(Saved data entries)
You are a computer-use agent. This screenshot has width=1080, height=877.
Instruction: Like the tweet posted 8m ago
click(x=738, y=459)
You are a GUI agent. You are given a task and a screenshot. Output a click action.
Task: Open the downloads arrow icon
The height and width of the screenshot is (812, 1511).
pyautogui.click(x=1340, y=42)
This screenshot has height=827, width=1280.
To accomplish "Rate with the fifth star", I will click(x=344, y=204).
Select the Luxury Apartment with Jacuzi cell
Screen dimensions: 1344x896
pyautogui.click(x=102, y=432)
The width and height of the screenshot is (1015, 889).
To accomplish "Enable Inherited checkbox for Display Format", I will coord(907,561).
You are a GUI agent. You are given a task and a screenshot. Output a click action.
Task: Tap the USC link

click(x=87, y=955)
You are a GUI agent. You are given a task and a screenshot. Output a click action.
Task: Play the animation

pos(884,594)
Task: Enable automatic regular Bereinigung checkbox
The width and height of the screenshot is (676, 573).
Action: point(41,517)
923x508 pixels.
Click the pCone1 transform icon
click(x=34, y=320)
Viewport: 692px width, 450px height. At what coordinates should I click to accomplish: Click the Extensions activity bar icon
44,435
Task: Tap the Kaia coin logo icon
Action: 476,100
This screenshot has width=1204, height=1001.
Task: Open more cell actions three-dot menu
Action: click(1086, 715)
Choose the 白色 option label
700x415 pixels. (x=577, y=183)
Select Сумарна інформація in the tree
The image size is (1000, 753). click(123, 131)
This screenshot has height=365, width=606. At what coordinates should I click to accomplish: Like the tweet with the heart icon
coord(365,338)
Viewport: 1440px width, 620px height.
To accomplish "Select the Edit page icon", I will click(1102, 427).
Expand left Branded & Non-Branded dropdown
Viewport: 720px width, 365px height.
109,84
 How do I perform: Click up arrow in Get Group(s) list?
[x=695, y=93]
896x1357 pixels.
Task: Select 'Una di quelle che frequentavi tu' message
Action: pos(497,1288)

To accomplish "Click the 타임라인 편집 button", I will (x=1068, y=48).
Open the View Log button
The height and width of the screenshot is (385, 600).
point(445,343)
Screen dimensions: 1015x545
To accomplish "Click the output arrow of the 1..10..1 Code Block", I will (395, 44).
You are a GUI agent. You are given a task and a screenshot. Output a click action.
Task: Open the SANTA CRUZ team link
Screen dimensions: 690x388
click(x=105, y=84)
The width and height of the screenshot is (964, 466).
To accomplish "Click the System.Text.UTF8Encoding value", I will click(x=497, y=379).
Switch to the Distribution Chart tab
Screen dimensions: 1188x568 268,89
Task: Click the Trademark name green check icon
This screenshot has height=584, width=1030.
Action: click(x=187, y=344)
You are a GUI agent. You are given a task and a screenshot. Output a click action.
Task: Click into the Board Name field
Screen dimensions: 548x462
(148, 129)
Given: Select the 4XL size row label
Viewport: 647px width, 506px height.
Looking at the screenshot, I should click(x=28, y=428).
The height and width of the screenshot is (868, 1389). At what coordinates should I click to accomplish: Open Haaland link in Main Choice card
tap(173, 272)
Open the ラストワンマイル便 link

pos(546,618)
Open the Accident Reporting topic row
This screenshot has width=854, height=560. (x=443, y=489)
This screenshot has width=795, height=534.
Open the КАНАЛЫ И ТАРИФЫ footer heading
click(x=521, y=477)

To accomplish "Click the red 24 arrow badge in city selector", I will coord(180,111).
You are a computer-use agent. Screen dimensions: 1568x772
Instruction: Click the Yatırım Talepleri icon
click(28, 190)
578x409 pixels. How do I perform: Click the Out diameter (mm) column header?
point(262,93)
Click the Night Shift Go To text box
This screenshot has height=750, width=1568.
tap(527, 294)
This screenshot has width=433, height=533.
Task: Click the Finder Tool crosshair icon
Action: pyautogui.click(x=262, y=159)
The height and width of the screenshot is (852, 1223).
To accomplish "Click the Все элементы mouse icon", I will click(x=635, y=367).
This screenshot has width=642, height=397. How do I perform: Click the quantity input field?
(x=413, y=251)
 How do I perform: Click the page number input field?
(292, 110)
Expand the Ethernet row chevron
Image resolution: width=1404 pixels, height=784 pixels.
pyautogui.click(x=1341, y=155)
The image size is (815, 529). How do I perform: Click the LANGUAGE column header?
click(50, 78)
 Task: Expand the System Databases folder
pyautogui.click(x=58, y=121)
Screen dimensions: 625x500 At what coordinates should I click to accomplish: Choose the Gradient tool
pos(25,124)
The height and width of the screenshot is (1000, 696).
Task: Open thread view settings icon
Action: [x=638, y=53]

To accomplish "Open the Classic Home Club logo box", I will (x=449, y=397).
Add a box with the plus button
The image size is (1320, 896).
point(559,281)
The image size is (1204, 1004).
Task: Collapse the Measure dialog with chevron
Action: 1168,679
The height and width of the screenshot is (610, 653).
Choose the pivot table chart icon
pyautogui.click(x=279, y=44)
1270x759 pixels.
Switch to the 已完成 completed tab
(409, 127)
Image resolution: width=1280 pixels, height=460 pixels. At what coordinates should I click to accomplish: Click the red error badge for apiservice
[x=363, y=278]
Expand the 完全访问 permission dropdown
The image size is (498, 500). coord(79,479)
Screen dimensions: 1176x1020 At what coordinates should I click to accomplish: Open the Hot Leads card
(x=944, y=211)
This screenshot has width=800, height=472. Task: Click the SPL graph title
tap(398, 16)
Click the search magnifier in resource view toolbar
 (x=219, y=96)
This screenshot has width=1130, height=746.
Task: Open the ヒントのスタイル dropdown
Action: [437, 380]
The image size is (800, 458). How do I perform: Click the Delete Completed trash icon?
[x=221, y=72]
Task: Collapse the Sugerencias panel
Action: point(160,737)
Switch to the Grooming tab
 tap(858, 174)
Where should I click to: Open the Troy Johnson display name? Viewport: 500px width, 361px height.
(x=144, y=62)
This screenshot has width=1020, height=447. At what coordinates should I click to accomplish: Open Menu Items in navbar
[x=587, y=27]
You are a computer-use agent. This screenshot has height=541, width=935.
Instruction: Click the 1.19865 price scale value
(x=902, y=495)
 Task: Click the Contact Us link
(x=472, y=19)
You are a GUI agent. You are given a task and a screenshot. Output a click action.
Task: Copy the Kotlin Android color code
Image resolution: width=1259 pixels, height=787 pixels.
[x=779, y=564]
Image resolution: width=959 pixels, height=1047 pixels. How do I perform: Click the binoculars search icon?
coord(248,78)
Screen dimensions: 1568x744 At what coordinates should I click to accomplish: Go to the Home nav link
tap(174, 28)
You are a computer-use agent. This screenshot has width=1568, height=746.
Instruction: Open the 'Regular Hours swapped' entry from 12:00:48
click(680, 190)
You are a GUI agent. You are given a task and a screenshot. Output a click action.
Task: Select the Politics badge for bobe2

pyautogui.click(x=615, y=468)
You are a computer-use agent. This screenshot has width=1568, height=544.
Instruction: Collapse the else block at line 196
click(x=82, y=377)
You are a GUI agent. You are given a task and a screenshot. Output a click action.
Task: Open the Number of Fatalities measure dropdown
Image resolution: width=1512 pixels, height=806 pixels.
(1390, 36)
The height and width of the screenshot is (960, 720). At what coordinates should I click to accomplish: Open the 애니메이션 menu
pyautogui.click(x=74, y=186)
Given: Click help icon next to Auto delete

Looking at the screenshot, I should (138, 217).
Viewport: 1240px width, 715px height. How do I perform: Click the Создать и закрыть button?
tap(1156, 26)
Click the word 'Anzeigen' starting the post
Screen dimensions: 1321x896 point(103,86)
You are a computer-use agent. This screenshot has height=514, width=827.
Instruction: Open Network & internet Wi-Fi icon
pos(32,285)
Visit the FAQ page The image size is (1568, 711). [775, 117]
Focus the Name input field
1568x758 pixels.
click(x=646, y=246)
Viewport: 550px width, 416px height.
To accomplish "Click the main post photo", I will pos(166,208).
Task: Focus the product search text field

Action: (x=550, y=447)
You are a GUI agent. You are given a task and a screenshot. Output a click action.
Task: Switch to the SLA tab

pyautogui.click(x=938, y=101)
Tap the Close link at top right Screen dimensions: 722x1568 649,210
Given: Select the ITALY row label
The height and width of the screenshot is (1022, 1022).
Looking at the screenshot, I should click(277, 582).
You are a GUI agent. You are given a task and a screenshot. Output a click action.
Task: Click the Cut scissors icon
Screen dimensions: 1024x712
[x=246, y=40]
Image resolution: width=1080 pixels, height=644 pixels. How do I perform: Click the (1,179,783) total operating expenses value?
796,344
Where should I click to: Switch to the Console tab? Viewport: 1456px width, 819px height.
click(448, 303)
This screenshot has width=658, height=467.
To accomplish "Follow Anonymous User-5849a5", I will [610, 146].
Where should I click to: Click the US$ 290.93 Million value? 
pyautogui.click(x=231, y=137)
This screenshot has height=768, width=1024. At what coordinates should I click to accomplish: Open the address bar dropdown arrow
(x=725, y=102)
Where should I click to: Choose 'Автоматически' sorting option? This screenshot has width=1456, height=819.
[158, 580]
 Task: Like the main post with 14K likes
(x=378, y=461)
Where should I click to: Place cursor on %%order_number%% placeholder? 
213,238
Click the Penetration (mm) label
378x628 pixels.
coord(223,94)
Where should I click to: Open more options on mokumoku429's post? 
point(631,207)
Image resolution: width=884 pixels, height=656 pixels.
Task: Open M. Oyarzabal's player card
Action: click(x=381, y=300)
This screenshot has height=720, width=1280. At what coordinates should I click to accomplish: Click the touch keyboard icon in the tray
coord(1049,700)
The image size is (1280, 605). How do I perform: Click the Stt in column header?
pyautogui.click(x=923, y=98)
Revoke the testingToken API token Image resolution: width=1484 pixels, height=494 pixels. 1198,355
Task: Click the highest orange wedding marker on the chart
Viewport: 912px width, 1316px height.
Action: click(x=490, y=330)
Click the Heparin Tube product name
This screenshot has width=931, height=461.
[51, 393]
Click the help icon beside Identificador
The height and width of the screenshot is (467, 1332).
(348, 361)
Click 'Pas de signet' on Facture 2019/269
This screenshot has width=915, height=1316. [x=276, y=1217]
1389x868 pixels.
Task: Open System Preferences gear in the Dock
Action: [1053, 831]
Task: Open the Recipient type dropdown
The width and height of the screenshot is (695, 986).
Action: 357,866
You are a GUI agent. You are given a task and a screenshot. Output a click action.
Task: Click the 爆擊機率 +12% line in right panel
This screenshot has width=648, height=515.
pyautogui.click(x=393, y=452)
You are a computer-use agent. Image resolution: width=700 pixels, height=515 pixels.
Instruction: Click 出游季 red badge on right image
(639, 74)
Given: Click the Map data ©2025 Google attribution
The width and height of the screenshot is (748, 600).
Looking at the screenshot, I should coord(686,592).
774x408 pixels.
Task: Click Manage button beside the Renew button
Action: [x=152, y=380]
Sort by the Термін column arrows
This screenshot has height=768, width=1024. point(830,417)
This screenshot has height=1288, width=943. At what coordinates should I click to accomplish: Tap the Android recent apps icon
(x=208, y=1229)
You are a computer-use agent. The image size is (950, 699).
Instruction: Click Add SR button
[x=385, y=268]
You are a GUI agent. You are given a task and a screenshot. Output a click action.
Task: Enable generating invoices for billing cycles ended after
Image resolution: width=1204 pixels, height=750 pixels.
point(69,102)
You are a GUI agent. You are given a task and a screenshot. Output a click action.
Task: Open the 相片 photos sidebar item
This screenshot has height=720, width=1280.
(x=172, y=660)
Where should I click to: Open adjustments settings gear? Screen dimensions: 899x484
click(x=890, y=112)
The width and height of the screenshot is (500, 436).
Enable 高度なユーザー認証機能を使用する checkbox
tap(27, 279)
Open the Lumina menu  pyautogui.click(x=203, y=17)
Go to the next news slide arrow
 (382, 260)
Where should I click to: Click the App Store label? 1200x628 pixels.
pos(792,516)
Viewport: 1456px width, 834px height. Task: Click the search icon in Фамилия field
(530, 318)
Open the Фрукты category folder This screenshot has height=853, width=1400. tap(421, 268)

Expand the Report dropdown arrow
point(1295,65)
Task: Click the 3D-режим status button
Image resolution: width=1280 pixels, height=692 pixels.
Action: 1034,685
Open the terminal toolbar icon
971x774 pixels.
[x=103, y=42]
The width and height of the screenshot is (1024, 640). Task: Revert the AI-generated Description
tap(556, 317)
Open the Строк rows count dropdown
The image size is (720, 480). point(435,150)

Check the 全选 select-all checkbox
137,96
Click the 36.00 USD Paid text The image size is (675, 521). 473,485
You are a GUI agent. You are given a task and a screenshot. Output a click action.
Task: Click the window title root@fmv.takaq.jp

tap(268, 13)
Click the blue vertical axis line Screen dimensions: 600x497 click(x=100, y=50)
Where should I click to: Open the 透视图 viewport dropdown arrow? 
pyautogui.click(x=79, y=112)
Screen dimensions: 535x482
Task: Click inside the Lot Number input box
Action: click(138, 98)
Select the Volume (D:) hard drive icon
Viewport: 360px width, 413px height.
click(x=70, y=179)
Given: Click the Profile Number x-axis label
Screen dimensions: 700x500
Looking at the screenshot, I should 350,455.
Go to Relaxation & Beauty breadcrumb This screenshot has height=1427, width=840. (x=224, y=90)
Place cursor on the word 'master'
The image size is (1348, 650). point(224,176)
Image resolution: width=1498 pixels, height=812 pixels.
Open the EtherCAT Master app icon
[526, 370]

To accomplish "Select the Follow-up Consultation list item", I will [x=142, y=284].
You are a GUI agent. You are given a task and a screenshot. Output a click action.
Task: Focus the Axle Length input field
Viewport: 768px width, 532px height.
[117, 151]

- [Aim of the exercise]:
Only the lines from the beginning of the data above through the line containing "This screenshot has height=827, width=1280." should be repeated, exactly as they appear.

- [Your response]:
You are a computer-use agent. This screenshot has width=1080, height=877.
Instruction: Like the tweet posted 8m ago
click(x=738, y=459)
You are a GUI agent. You are given a task and a screenshot. Output a click action.
Task: Open the downloads arrow icon
The height and width of the screenshot is (812, 1511).
pyautogui.click(x=1340, y=42)
This screenshot has height=827, width=1280.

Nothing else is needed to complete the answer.